The delivery of Canada's first military cargo aircraft faces delays while Boeing is embroiled in a backroom battle with Public Works Minister Michael Fortier over Quebec's share of economic benefits flowing from the $3.4-billion purchase. The negotiations, which were scheduled to close last month, are running into overtime and jeopardizing the plan to deliver the first of four C-17 aircraft to the Canadian Forces in June. To obtain the contract, U.S.-based Boeing Co. has to pledge to buy supplies and services worth the exact value of the purchase in Canada. This package of regional benefits can be spent directly to build or maintain the Boeing C-17s, or any other current and future Boeing aircraft. With billions at stake, Boeing is facing political pressure to invest heavily in Quebec, where 55 per cent to 60 per cent of Canada's aerospace industry is located. But the company plans to spend only 30 per cent of the economic benefits in the politically sensitive province, while directing the rest to other provinces, industry and government sources said... A number of Quebec businesses and politicians -- including Mr. Fortier -- are fighting to boost the province's share of the regional benefits. He hasn't publicly set out a target for Quebec's share of these economic benefits, but he is staunchly defending the industry that is mainly located in the Montreal area. Mr. Fortier, an unelected senator, will be running in Vaudreuil-Soulanges, just west of Montreal, in the next election.

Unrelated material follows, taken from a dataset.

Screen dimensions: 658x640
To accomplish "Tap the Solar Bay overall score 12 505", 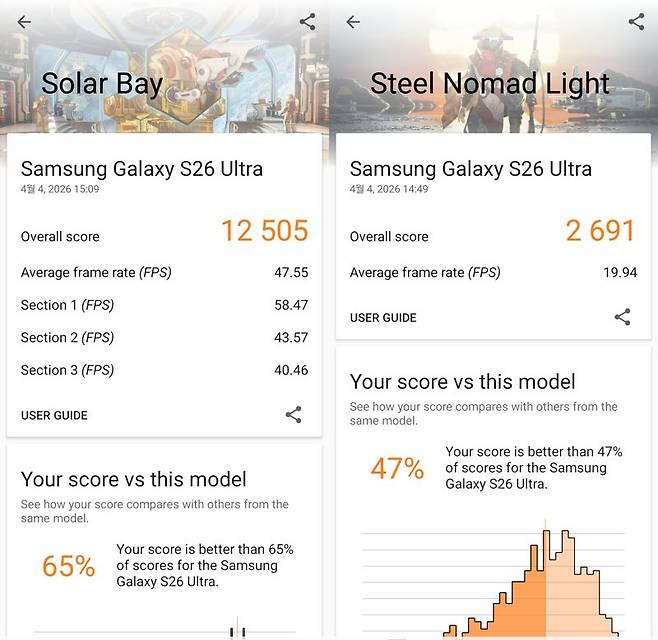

As Public Works Minister, he has the final responsibility for signing the contract.In the twenty-odd years since the CF-18 debacle, Conservatives have apparently learned nothing: about economics, about political morality, about playing fire with regional jealousies. That a Conservative government would still be inflating the cost of military procurement contracts by insisting on domestic "industrial benefits" offsets is bad enough: it's just pure protectionism. (We tax ourselves to overpay foreign suppliers for military aircraft. Then we use the proceeds to make passenger aircraft here, and tax ourselves again to subsidize their sale overseas. That's some investment strategy: buy high, sell low.) But that Fortier would be sticking his finger in to steer more of the pelf towards his home province is just unforgivable. I say again: Have these people learned nothing?